WHAT IS EXPECTED:
Can you reproduce, word for word, the passage of the news report on the FCA's charges against influencers below, between "It said 80%" and "among those charged.", inclusive?

TEXT BLOCK:
The City watchdog, the Financial Conduct Authority (FCA), has charged them over allegations they were paid to promote the scheme.

Those accused include Lauren Goodger, who rose to fame on reality show The Only Way is Essex, and Biggs Chris who appeared on Love Island.

The FCA had previously warned it would crack down on so-called "finfluencers" if it considered posts were misleading.

Criminal charges

It is the first prosecution brought by the FCA against influencers regarding alleged financial promotion breaches.

The FCA has alleged that Emmanuel Nwanze, aged 30, and Holly Thompson, 33, ran an Instagram account under the handle @holly_fxtrends. The watchdog said it gave advice on buying and selling investments called contracts for difference, but without the required authorisation from the regulator to do so.

The FCA said that contracts for difference (CFDs) were high-risk investments used to bet on the price of an asset, in this case foreign currencies.

It said 80% of customers lost money when investing in CFDs because of the risks.

Mr Nwanze allegedly ran the foreign exchange trading scheme and issued unauthorised financial promotions.

The watchdog claims that he paid social media influencers to promote @holly_fxtrends to their Instagram followers.

Love Island’s Jamie Clayton, Rebecca Gormley and Eva Zapico, Towie’s Yazmin Oukhellou, and Geordie Shore’s Scott Timlin were also among those charged.

Mr Nwanze, Ms Thompson and the influencers they paid have been charged with unauthorised communications of financial promotions.

Mr Nwanze also faces one count of breaching a so-called general prohibition under the Financial Services and Markets Act 2000, which prohibits people from carrying out regulated activities in the UK unless they are authorised to do so.

If convicted, they could face up to two years imprisonment.

They will appear before Westminster Magistrates Court on 13 June.

DATASET SECTION:
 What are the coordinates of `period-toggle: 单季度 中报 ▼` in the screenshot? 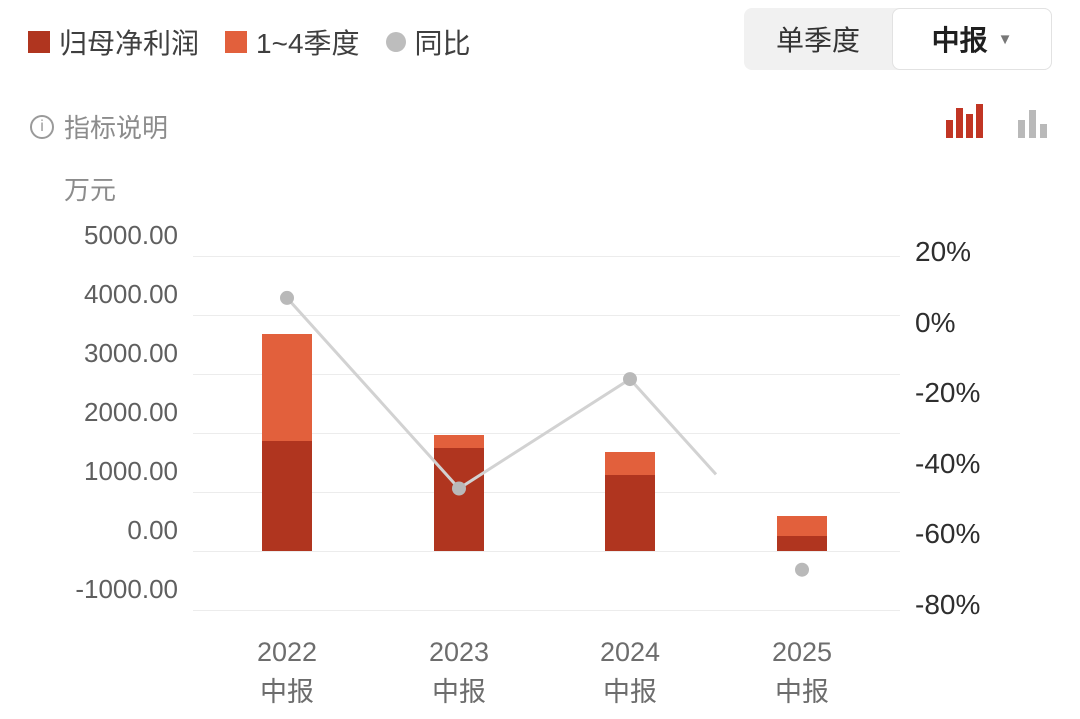 It's located at (898, 39).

RESULT OF THE EXERCISE:
It said 80% of customers lost money when investing in CFDs because of the risks.

Mr Nwanze allegedly ran the foreign exchange trading scheme and issued unauthorised financial promotions.

The watchdog claims that he paid social media influencers to promote @holly_fxtrends to their Instagram followers.

Love Island’s Jamie Clayton, Rebecca Gormley and Eva Zapico, Towie’s Yazmin Oukhellou, and Geordie Shore’s Scott Timlin were also among those charged.